DATA SUPPLIED =>
+---+

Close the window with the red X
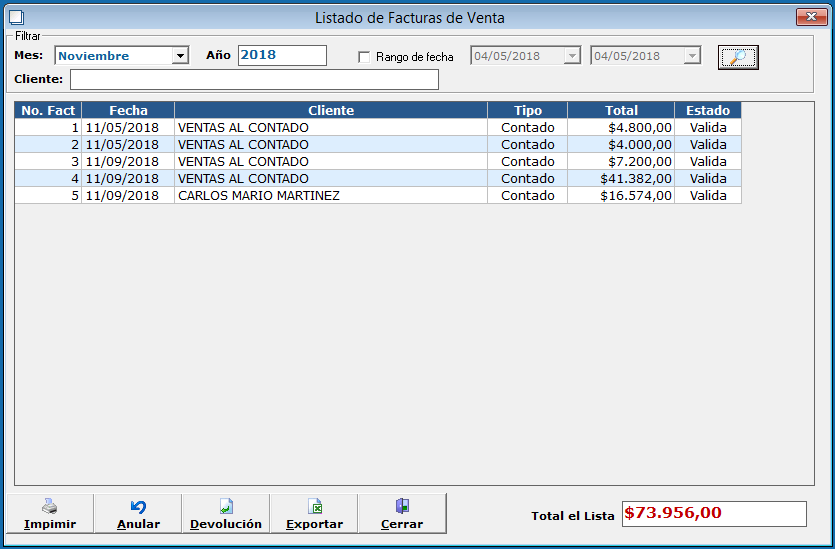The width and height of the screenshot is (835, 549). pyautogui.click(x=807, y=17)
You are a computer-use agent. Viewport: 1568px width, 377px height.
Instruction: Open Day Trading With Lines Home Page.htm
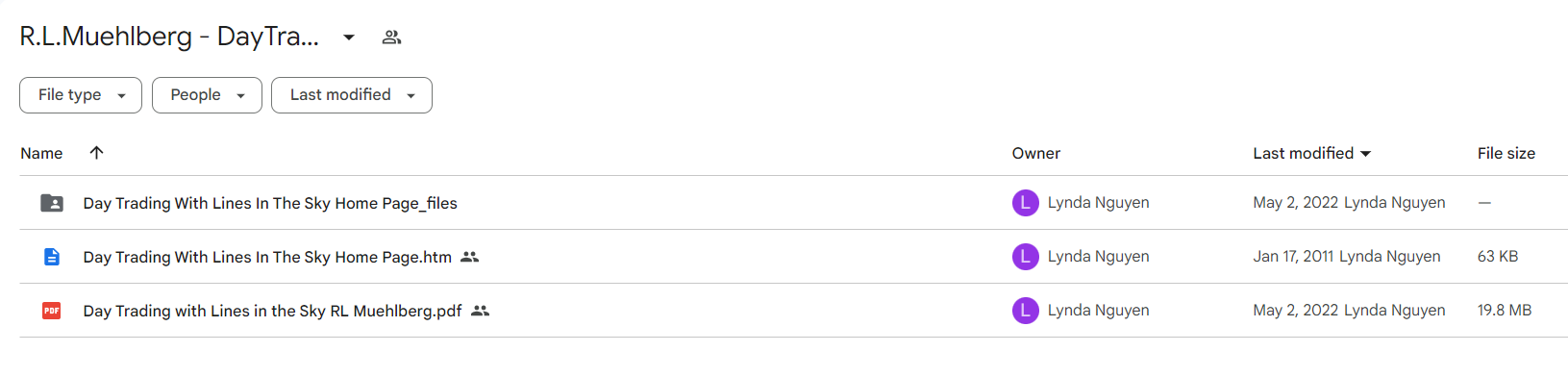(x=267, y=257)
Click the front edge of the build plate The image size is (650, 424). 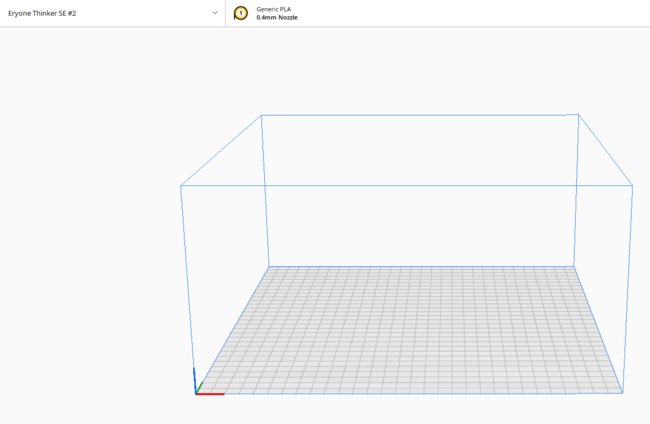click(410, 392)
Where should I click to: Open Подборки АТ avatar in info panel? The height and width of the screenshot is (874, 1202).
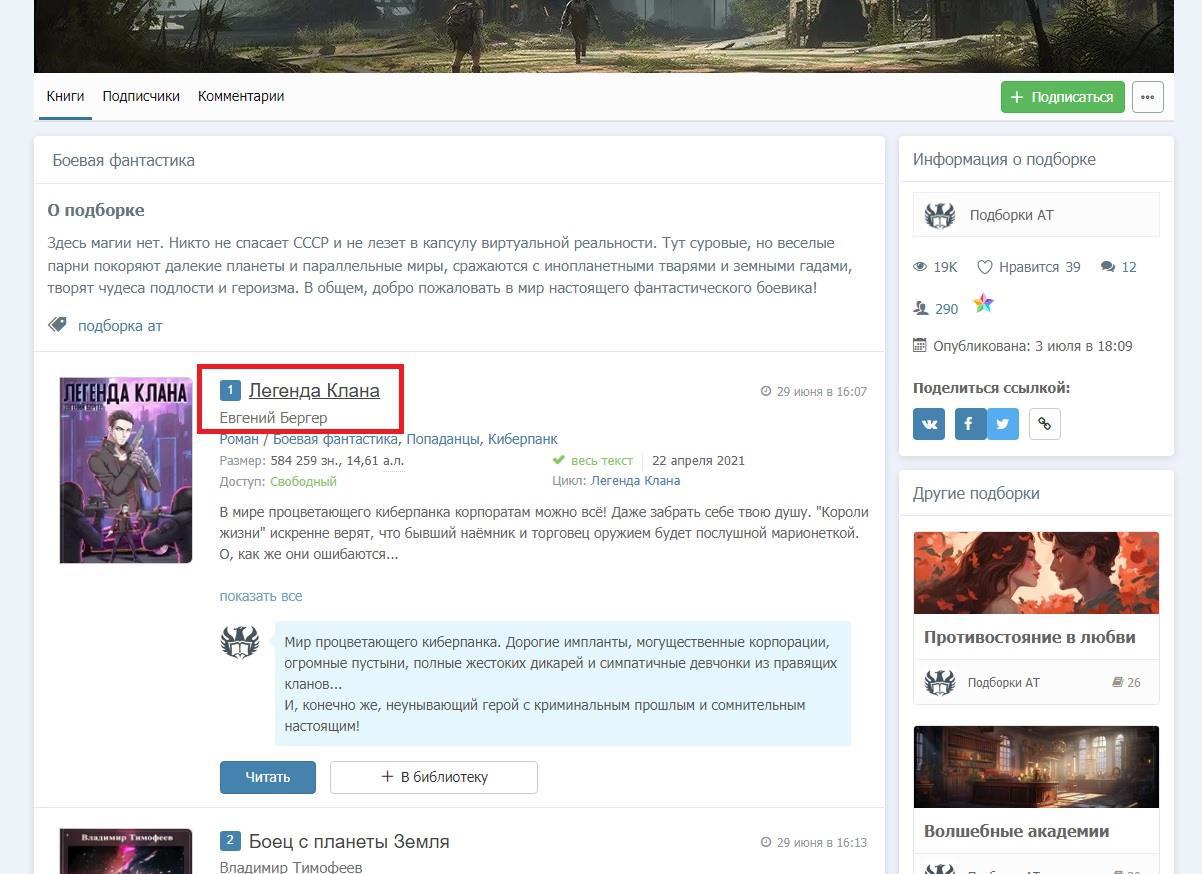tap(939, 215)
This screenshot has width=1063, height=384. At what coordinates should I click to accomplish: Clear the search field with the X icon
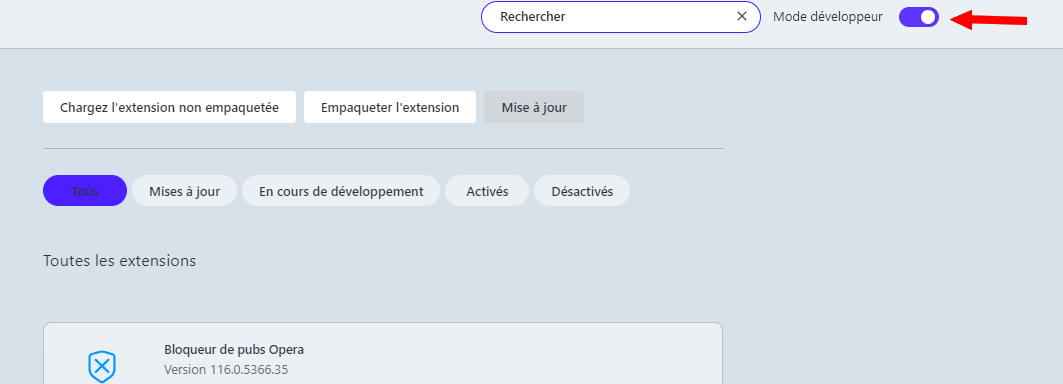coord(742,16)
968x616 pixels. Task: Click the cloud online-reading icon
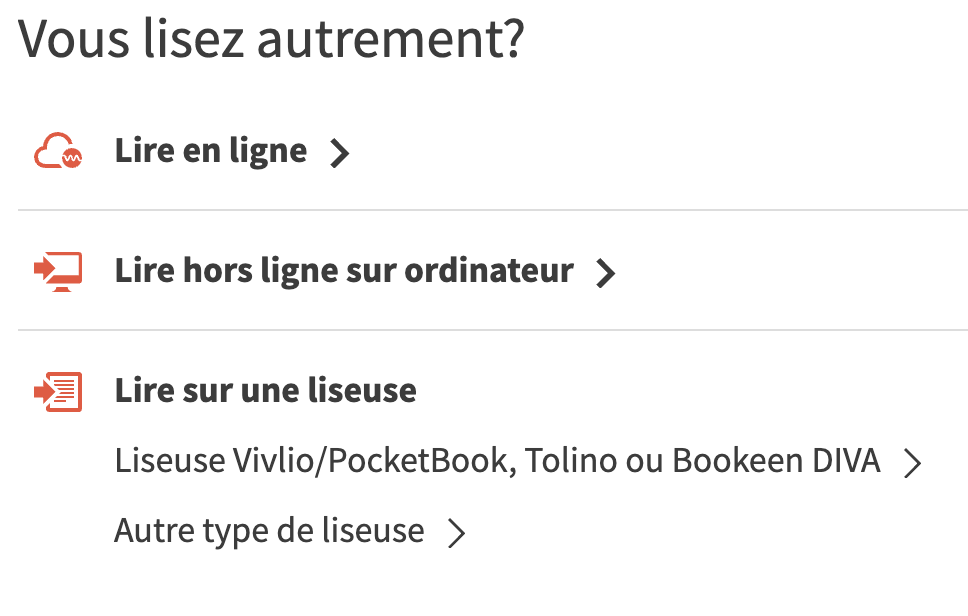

+---+

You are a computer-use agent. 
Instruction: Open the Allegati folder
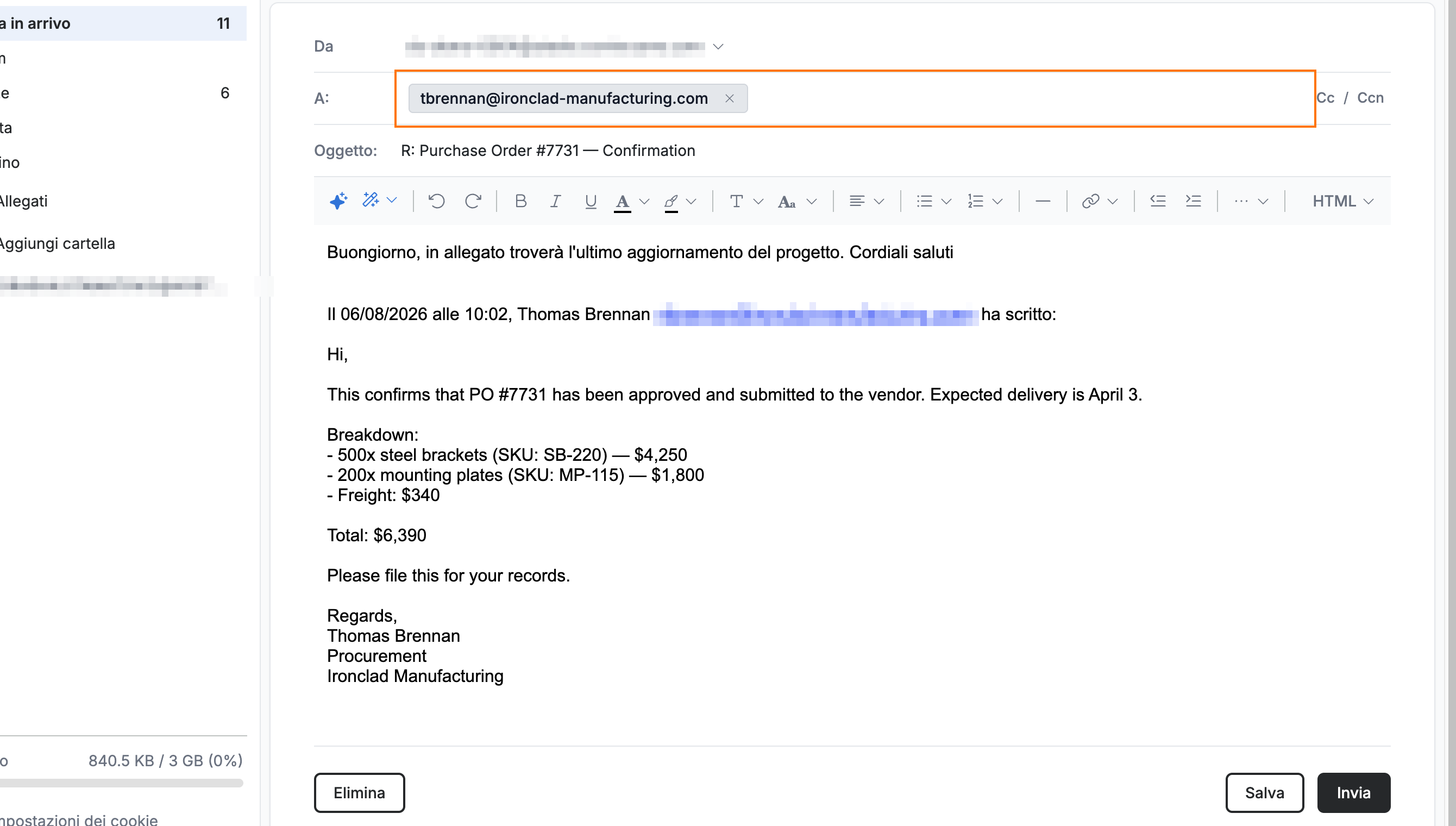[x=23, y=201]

+---+

WHAT THE TASK REQUIRES => In the entries above, find the line containing "This screenshot has" and the line containing "968x616 pixels. Task: Click"; give again exactly those two lines and every line between them, minus the pictures.

SOLUTION TO THIS TASK =>
This screenshot has width=1063, height=384. At what coordinates should I click to accomplish: Clear the search field with the X icon
coord(742,16)
968x616 pixels. Task: Click the cloud online-reading icon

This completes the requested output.